### [Directions for this task]
Please work out how many lines in the material contain "will" and give only that figure.
--- START ---
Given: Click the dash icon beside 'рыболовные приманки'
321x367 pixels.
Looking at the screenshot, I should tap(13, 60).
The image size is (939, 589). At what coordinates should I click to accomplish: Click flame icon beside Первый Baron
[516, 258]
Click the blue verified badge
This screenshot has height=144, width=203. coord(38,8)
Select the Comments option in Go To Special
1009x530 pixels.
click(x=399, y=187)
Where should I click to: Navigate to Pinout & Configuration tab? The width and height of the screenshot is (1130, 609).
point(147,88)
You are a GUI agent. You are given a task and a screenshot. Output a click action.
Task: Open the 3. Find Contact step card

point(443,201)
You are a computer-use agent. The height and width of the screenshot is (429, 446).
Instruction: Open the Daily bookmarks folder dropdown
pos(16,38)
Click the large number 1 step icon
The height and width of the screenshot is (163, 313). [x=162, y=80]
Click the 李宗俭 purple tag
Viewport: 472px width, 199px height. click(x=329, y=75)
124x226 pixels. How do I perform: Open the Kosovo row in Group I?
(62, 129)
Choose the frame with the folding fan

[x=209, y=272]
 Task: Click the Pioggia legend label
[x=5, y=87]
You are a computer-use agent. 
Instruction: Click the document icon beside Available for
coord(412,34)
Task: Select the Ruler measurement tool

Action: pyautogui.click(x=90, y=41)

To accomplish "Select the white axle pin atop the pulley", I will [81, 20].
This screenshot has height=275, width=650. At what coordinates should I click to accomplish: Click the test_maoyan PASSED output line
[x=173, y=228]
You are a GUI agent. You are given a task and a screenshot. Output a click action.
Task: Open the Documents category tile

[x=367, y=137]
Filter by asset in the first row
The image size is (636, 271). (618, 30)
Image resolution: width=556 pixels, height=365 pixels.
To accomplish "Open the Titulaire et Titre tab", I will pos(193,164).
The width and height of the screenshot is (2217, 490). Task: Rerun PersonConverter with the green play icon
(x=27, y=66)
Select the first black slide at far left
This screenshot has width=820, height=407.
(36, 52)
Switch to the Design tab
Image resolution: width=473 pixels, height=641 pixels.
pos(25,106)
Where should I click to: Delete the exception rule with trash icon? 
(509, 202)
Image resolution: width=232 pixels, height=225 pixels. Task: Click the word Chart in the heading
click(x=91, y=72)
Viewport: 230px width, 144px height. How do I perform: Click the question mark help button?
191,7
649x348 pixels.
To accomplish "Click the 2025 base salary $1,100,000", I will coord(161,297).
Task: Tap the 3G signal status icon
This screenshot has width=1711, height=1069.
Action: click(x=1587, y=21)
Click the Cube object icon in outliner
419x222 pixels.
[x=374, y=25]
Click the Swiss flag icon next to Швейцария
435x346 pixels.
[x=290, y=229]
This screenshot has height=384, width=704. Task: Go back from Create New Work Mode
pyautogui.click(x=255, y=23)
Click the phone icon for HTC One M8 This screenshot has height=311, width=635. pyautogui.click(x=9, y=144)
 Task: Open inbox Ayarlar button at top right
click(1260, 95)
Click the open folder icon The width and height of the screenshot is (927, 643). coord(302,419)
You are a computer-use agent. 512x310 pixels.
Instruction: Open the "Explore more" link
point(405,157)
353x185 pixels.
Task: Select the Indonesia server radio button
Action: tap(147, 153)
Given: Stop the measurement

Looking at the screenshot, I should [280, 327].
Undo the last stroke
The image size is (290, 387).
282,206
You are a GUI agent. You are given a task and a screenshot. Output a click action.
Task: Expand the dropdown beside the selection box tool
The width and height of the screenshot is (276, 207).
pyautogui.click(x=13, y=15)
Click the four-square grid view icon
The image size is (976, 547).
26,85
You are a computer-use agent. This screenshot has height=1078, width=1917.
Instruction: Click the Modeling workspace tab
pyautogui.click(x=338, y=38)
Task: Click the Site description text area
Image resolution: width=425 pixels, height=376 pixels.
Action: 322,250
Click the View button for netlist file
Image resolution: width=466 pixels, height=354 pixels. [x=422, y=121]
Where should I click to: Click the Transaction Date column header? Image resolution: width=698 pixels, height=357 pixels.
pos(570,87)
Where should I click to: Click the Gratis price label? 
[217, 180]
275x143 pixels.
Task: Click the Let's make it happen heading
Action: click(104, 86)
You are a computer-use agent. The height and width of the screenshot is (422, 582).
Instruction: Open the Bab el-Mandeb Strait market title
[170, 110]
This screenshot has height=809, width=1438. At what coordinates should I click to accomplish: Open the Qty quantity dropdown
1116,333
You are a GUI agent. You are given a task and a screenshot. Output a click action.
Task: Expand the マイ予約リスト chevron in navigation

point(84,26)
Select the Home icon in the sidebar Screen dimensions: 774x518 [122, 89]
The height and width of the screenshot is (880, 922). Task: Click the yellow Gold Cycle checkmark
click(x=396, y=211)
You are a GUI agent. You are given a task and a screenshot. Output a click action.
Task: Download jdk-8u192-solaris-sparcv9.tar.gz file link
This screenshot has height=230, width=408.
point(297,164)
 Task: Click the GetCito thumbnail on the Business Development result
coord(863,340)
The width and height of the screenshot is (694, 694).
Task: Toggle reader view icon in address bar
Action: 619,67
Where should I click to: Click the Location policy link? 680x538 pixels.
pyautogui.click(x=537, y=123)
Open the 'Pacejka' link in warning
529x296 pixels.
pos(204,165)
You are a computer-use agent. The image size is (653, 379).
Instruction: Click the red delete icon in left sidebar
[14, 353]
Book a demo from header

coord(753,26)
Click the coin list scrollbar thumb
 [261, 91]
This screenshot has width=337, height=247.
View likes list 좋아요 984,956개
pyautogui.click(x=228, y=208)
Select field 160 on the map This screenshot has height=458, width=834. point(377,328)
--- END ---
### [Result]
3